Dengue fever, caused by a flavivirus in the family Flaviviridae, is the most prevalent arboviral disease in tropical and subtropical regions of Asia, the Pacific and Caribbean islands, and Central and South America (9). Chikungunya, caused by an alphavirus in the family Togaviridae, is endemic to Africa and Asia (12). Both diseases are transmitted to humans by day-biting Aedes aegypti and Aedes albopictus mosquitoes, and both diseases have similar clinical symptoms, including fever, rash, and joint pains as well as headache, fatigue, nausea, vomiting, and muscle pain; a laboratory test is required to distinguish between the two diseases. Thus, many risk factors for chikungunya virus (CHIKV) and dengue virus (DENV) infections are the same or similar. The urban mosquito Aedes aegypti is the primary vector of both viruses throughout most of their geographic range, although Aedes albopictus was recently identified as the main vector of the recently emerged CHIKV E1-226V variant of the African genotype (17).

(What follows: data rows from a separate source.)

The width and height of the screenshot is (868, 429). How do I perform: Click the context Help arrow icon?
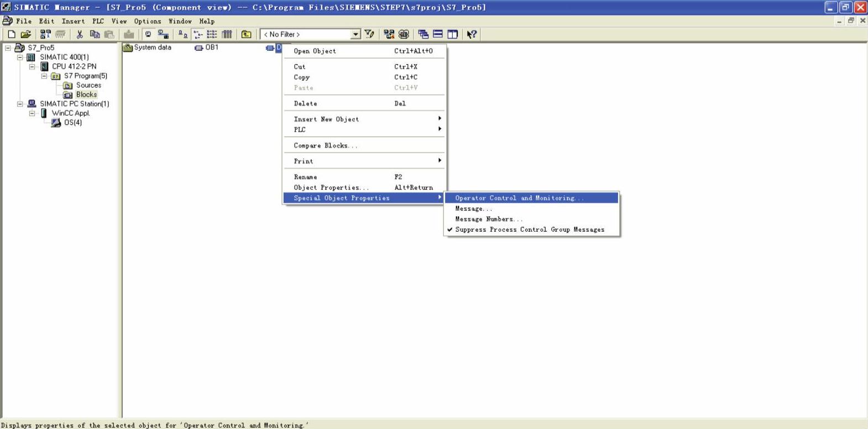(471, 34)
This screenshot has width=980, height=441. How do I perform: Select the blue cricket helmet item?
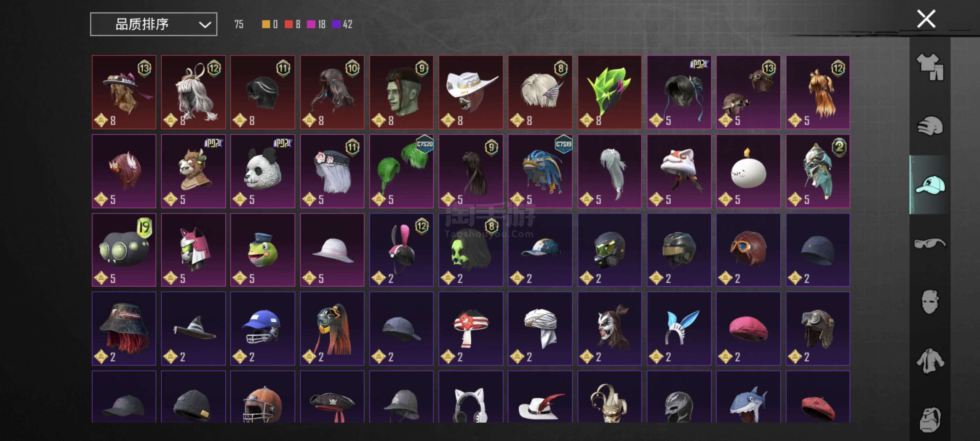(x=263, y=328)
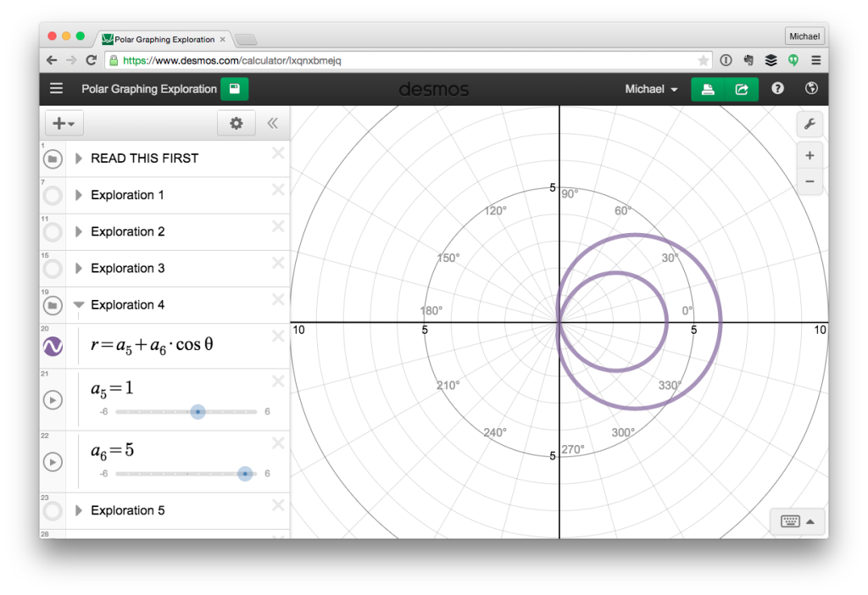The width and height of the screenshot is (868, 595).
Task: Open the share graph icon
Action: (x=742, y=88)
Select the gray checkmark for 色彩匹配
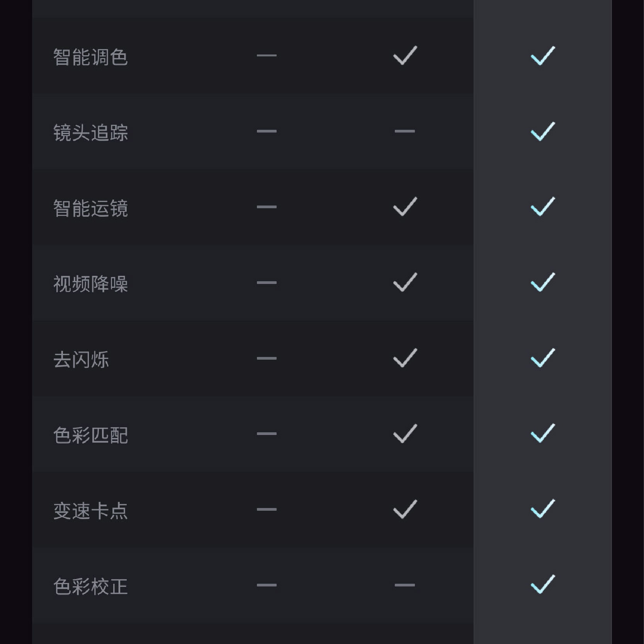The width and height of the screenshot is (644, 644). [x=405, y=434]
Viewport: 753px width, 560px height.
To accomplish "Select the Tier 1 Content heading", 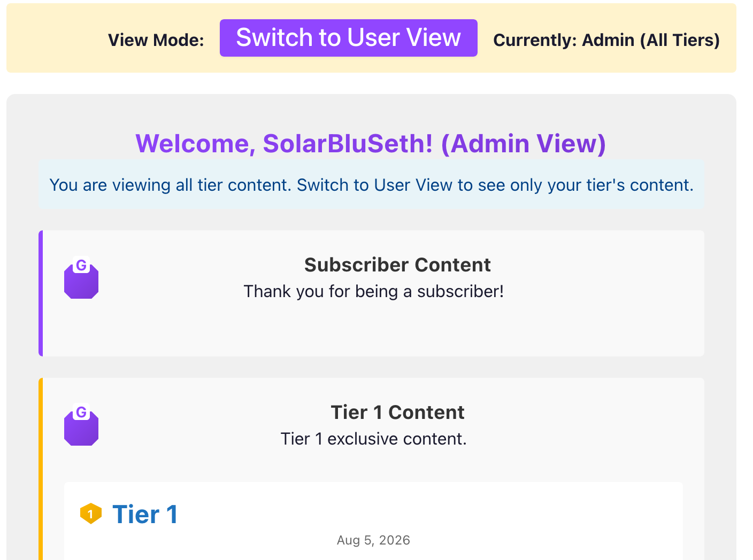I will click(x=397, y=413).
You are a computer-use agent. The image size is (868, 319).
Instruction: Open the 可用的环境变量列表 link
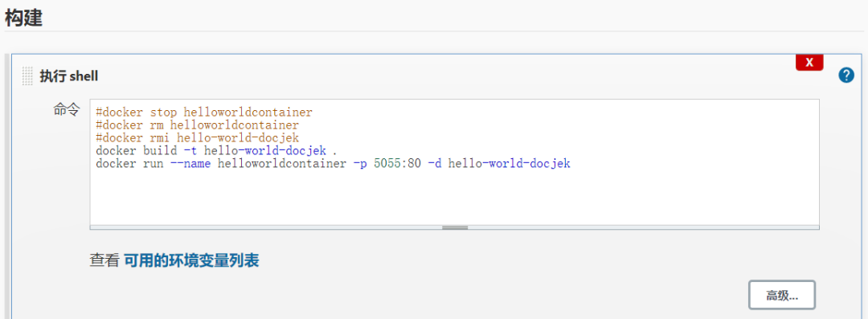191,260
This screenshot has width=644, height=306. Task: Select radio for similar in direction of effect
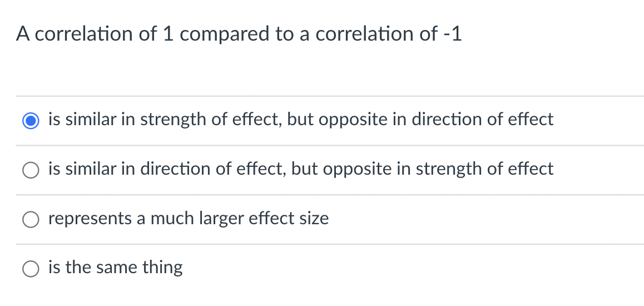[31, 170]
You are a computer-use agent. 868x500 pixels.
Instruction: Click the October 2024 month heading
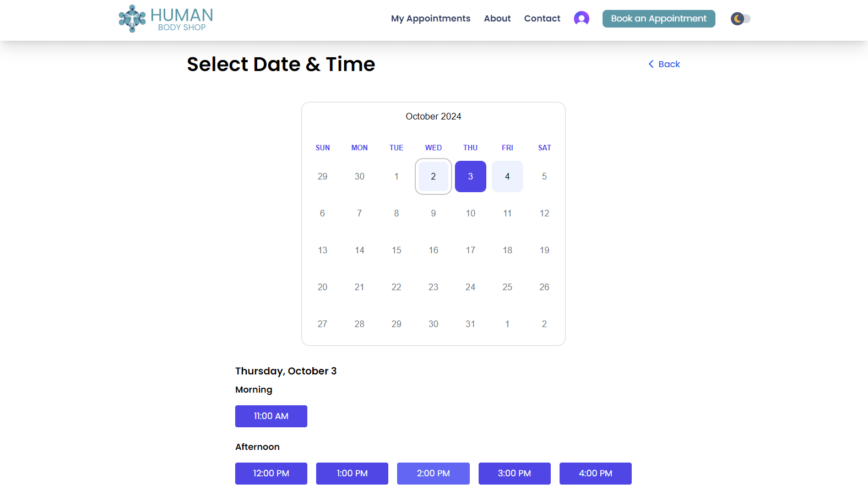tap(433, 117)
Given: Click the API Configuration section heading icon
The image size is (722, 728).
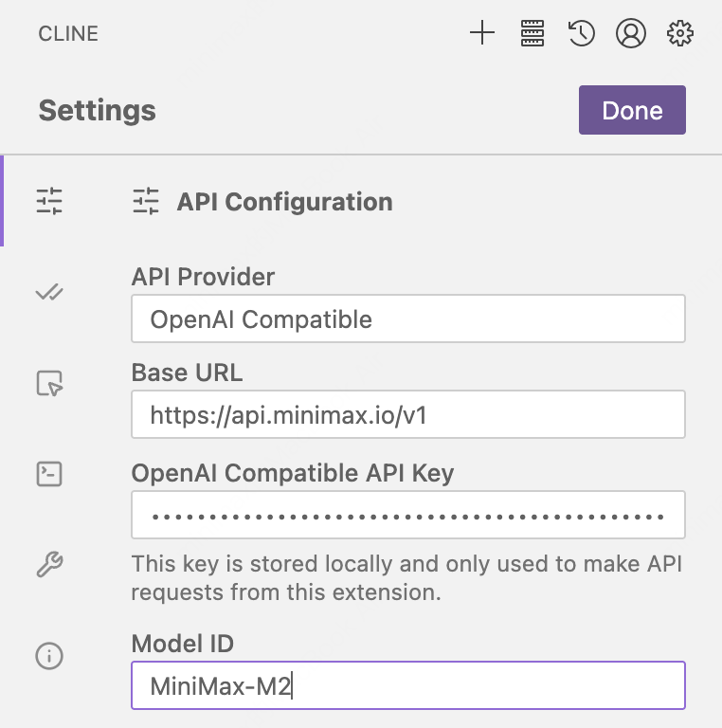Looking at the screenshot, I should [146, 201].
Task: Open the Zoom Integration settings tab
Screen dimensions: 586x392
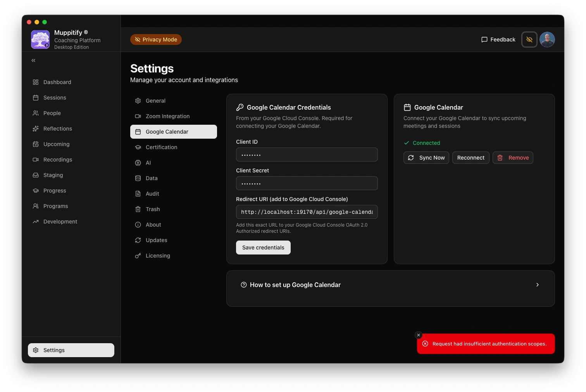Action: (x=167, y=116)
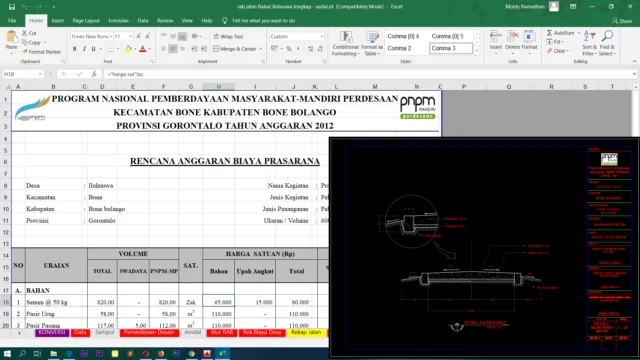Open Sort & Filter tool

[x=589, y=44]
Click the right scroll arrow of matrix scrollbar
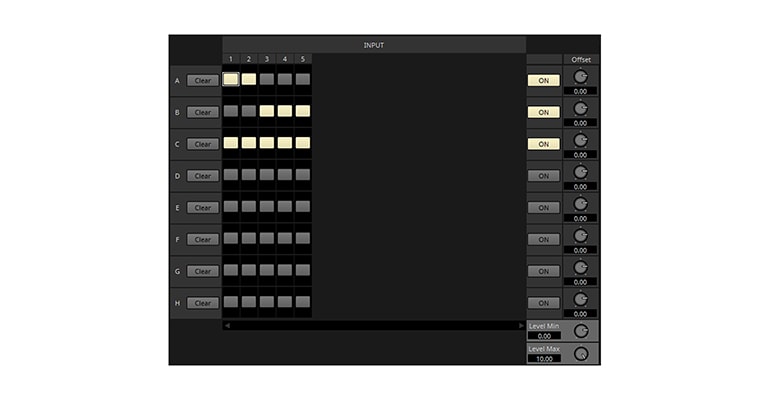 pos(521,325)
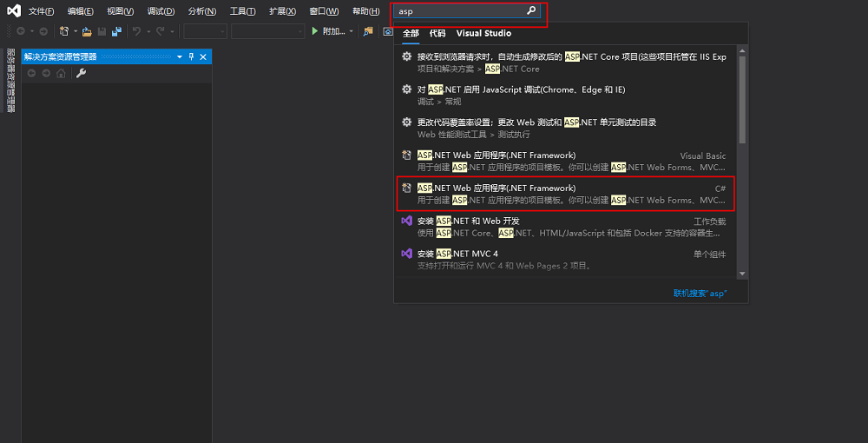
Task: Open properties wrench in Solution Explorer
Action: tap(81, 73)
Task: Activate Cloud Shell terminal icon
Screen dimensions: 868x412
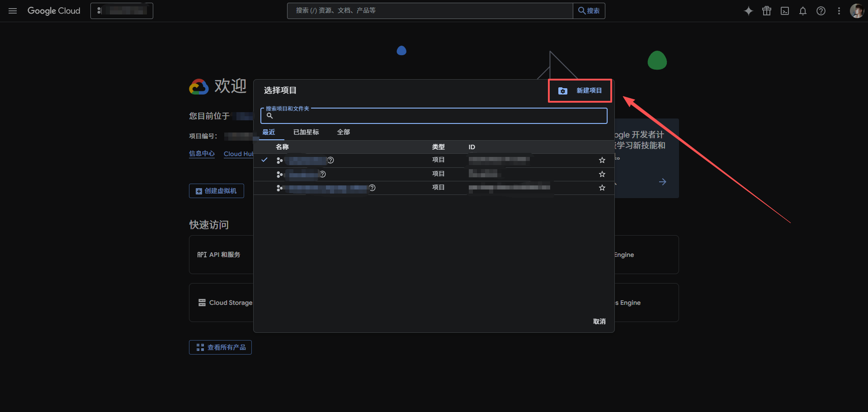Action: coord(785,11)
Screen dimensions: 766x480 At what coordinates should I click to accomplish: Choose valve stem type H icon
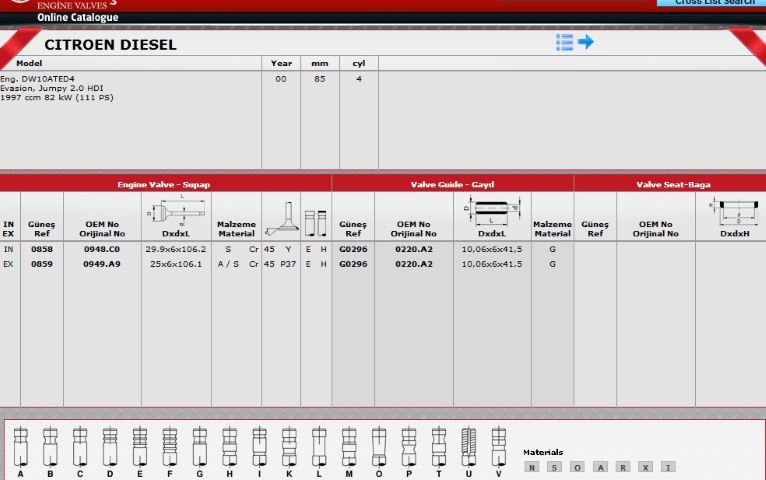[229, 446]
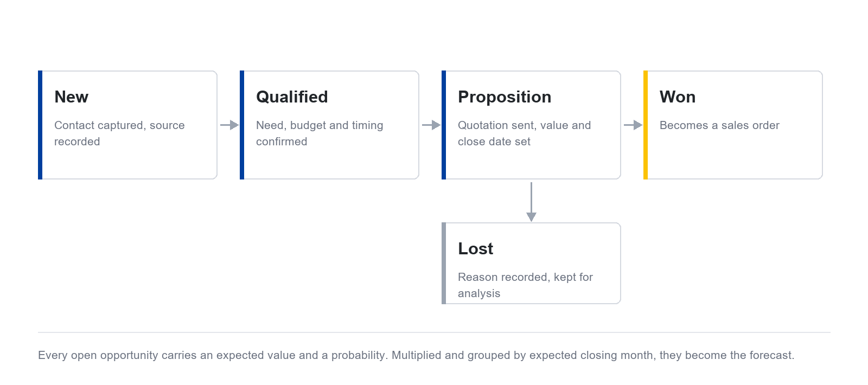This screenshot has height=385, width=868.
Task: Click the arrow from Proposition to Won
Action: click(633, 125)
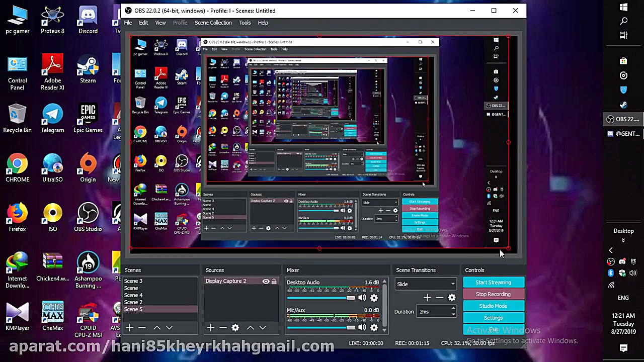The height and width of the screenshot is (362, 644).
Task: Increase transition Duration with up arrow
Action: [453, 309]
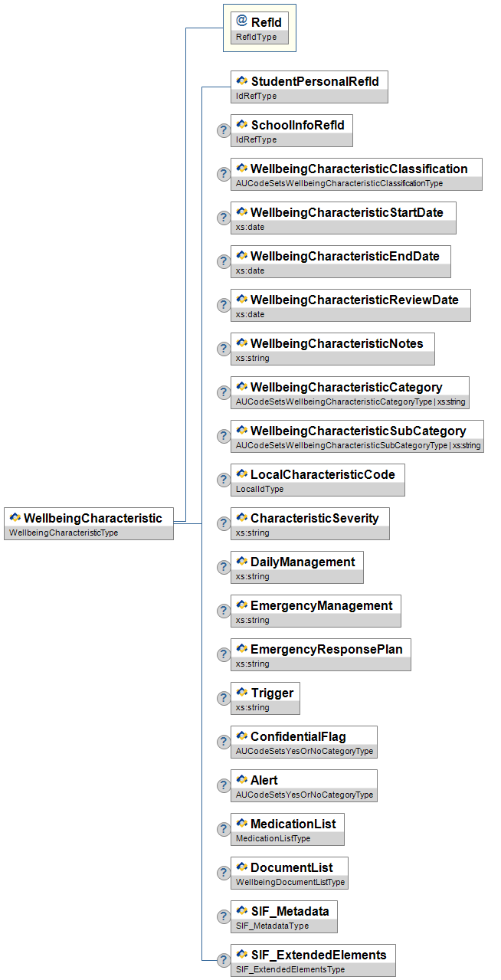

The explosive epidemics of chikungunya in Indian Ocean islands and India since 2004 and the worldwide increase in travel have facilitated the expansion of different strains of CHIKV of the African genotype into overlap areas where DENV is endemic (13). As a result, cocirculation of CHIKV and DENV has been reported in various geographic areas, including India, Sri Lanka, Gabon, Cameroon, Madagascar, Malaysia, Indonesia, Singapore, and Thailand. Consequently, a few studies showing patients coinfected with CHIKV and DENV have been reported in India, Sri Lanka, Malaysia, and Gabon (1, 5, 8, 11, 14). Although molecular and serologic evidence demonstrated or suggested coinfections in the above-mentioned reports, neither CHIKV nor DENV was isolated from these patients. Successful isolation of both viruses is needed to conduct basic and applied research on CHIKV and DENV biology, immunology, and pathogenesis, as well as the development of laboratory diagnosis, antiviral drugs, and vaccines.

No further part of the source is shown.